Even Nassau County Executive, Kate Murray's fellow GOPer, Ed Mangano, has trashed the Town's plan, calling it "economically unviable."

Then again, Ed Mangano, of the Mondello-D'Amato tribe, is of the mindset that a casino at the Coliseum is the salve to solve all of Nassau's woes, economic and otherwise. We wouldn't bet on it.

A casino at the Coliseum is madness. Murray Minutia is mindless.

Nassau needs to rekindle that grand vision of a glorious future, stepping out of the shadows of what the suburban landscape held dear for the likes of Levitt and Moses (that's Robert, not the other fella whose vision was of more biblical proportions).

We know. Let's compromise. Let There Be Light(house). Ten years ago, it seemed like a good idea. Today, it's an even better one.

One thing is certain. There is no more time to lose. The clock has run out. The vuvuzela has blown its last. Whatever is decided, let's get it started. And let's get it done, before the next decade is out. The world around us is not standing still. Nassau County can ill afford to remain mesmerized by 20th Century suburban lore, stagnating amidst the blight, the brownfields, and the asphalt wastelands that have become the Town of Hempstead.

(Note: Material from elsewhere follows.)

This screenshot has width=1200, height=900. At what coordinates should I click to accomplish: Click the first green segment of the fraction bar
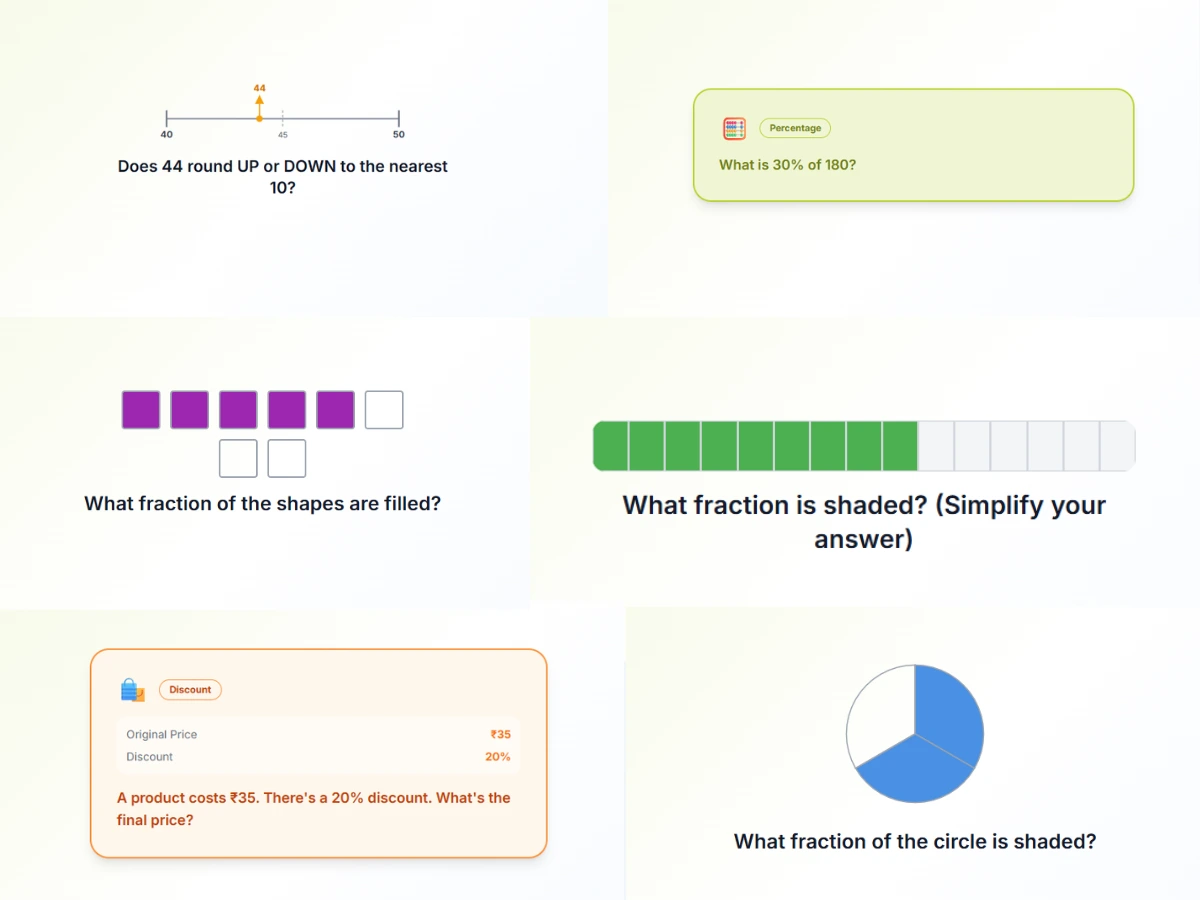611,446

When all is said, if not far from done, this is a heck of alot more than just about hockey on Long Island. This is about life on Long Island. Ours, and our children's. We need to sieze that grand vision. Build it, and they will stay!
- - -
Epitaph or Intermezzo?

Have we reached the end of the line at Nassau's hub, or is this merely an interlude, of sorts? Another stop along the Town of Hempstead's twisted, potmarked biways that lead, invariably, to the Twilight Zone?

To the casual observer, Kate Murray's plan actually rings true. A measured, almost well-reasoned, ode to suburbia, with the opportunity for developers to build within the newly-created "alternative development" zone's somewhat tight and conspicuously restrictive constraints.

To the informed and enlightened, about the only things missing from this disingenuous attempt to stave off urbanization are the Victorian-style streetlamps.

The real problem with Kate Murray's "plan" is, as with almost everything else she does (or doesn't do): it is too little (emphasis on "little"), too late.

Had this "vision" appeared before her, say, a decade ago, residents, from Elmont to Wantagh, would have chomped at the bit to put shovel to dirt. It is, after all, quintessential suburbia, with a touch of swank and a dab of smart.

As for the lament of the Lighthouse supporters, 2 to 1 means nothing on the blogs, in the print media, or at rallies. There's only one place such numbers count -- that's at the polls. In that respect, as Pogo once said, "We have seen the enemy, and he is us."

So there you have it. Another $255,049 of TOH taxpayer money (paid to consultants Frederick P. Clarke) down the tubes. [Money that, come to think of it, could have been spent on elaborate, four-page, full-color Murraygrams.] Progress cheated under guise of "protecting the suburban character." A meaningful, if not monumental project, a shot at renewal for America's first suburb, thwarted again. The future of Nassau County, nay, all of Long Island, delayed, if not denied in its entirety.

Yes, you still can fool most of the people all of the time. In thinking, on our part, that words alone will, in the end, speak louder than actions, we continue to fool only ourselves!